Em busca dos valores tradicionais

Você disse: "Até que a morte nos separe." Você não está morto ainda.

Você disse: "Até que a morte nos separe." Você não está morto ainda.

Essa é a estampa das camisetas da mais nova iniciativa que visa proibir o divórcio na Califórnia, EUA. Isso mesmo, depois da Prop 8, é o segundo passo em direção à uma interpretação mais fiel dos valores cristãos, tão apregoados pelos defensores da lei que baniu o casamento gay do estado. Não só a camiseta como toda a idéia foram idealizadas por John Marcotte, cidadão que se diz católico e defensor da família.

No dia 1º de setembro de 2009, ele mesmo deu entrada na Secretária do Estado da Califórnia à uma solicitação de reconhecimento e realização do que pede que seja chamado de: ATO DE PROTEÇÃO AO CASAMENTO DA CALIFÓRNIA 2010. No que consiste?
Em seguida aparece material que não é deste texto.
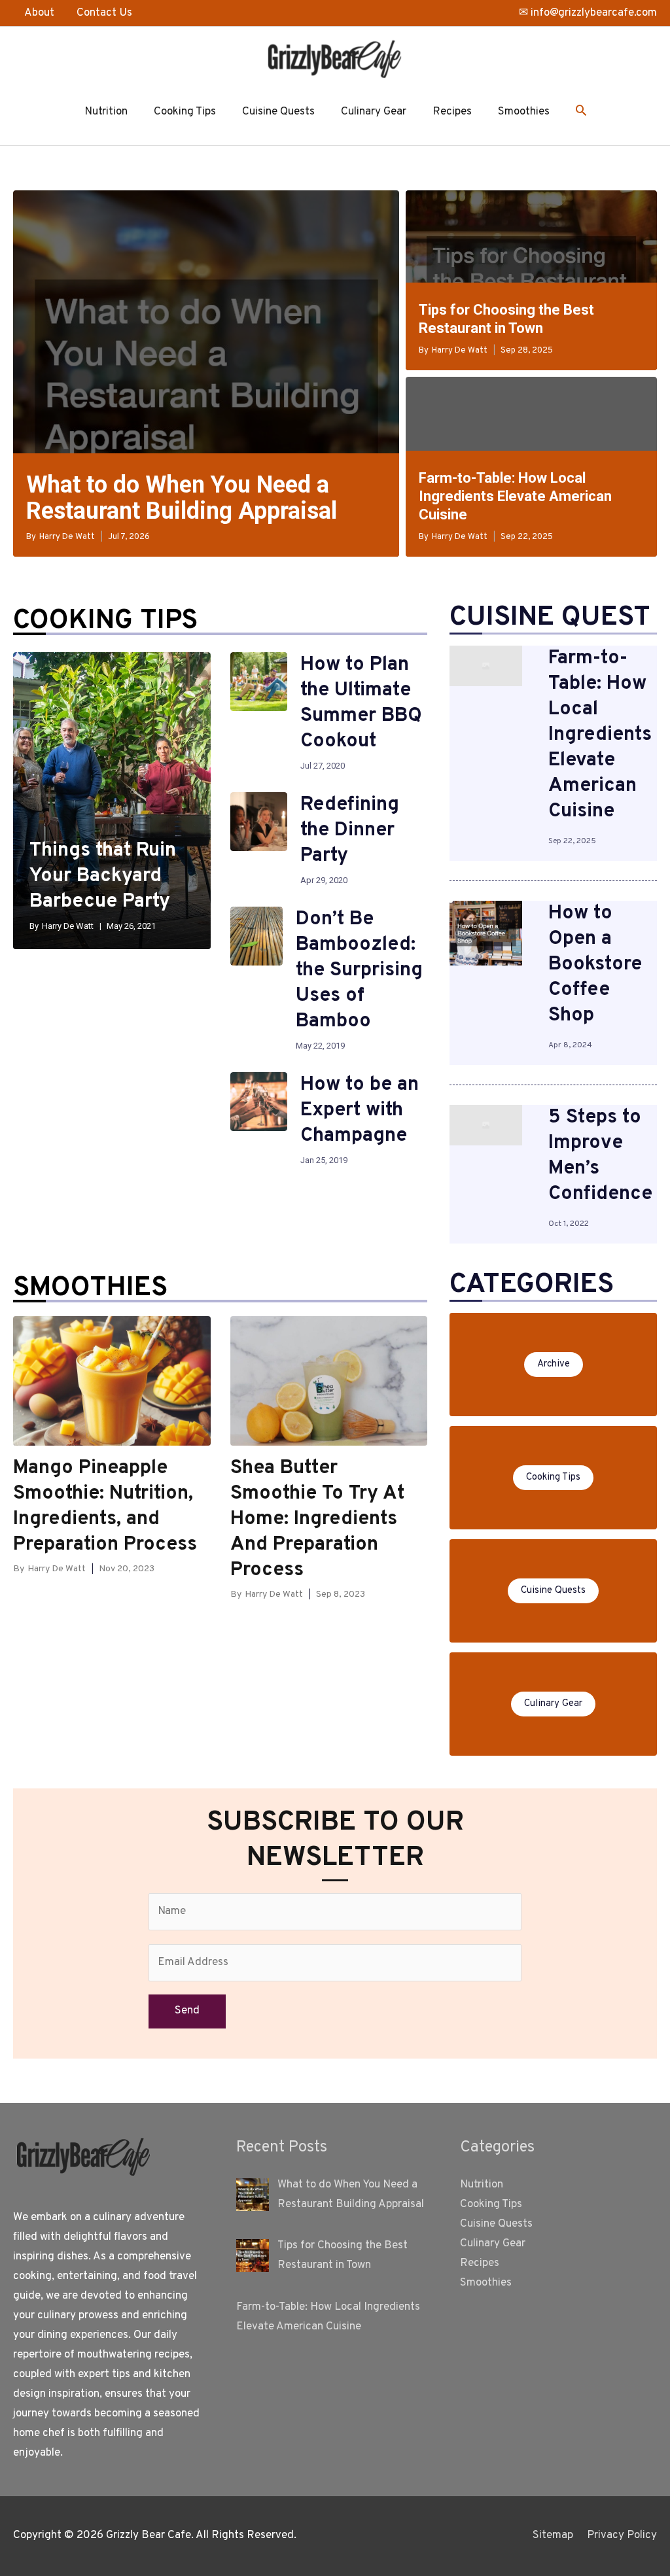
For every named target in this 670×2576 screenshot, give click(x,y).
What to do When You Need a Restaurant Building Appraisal (181, 498)
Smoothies (524, 112)
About (39, 13)
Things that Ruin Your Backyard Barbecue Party (102, 876)
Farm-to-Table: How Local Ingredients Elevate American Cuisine (515, 496)
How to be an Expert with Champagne (359, 1110)
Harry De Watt (67, 537)
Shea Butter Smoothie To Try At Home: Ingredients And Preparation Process (317, 1519)
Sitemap (553, 2535)
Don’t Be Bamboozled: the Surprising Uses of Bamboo (359, 970)
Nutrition (106, 112)
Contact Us (104, 13)
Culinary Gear (373, 112)
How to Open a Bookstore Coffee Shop (595, 964)
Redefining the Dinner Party (349, 830)
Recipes (452, 112)
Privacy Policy (622, 2535)
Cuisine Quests (278, 112)
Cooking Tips (185, 112)
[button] (581, 112)
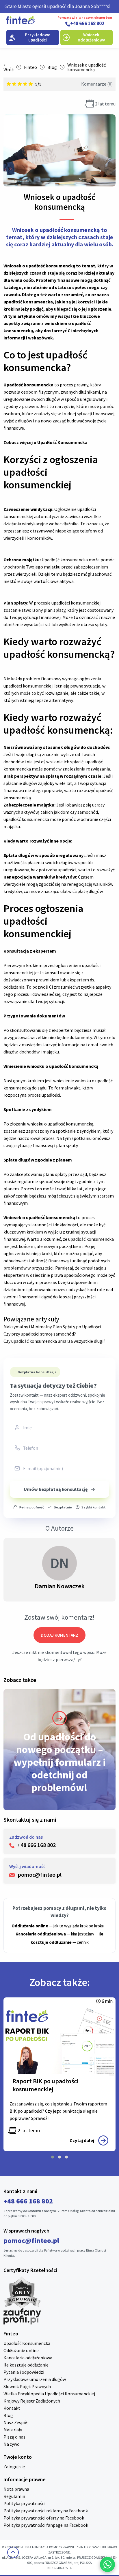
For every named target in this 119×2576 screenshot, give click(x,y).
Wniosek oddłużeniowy (91, 37)
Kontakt (11, 2408)
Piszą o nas (14, 2437)
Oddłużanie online (21, 2350)
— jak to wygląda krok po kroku (58, 1926)
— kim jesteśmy (55, 1934)
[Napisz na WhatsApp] (107, 2564)
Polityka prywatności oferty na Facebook (43, 2518)
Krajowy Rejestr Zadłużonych (31, 2401)
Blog (52, 67)
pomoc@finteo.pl (31, 2240)
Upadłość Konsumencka (62, 442)
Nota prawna (16, 2489)
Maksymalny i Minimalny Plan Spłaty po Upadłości (52, 1326)
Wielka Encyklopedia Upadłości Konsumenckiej (49, 2393)
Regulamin (14, 2496)
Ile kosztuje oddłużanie (26, 2365)
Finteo (30, 67)
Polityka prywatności (24, 2503)
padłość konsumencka (66, 559)
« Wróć (8, 67)
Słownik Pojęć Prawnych (27, 2386)
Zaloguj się (14, 2466)
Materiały (12, 2430)
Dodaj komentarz (59, 1635)
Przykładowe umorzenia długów (34, 2379)
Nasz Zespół (15, 2422)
A adição de um artigo na constituição do estado onde o divórcio seria proibido. Uma defesa ao retorno dos valores tradicionais, que nas palavras do rapaz: “Já começaram a ser retomados com sucesso a partir da aprovação da Prop 8.”

A petição realizado por John Marcotte

A petição realizado por John Marcotte

“O divórcio é tão artificial como o poliéster, o vidro, os bolinhos de creme…”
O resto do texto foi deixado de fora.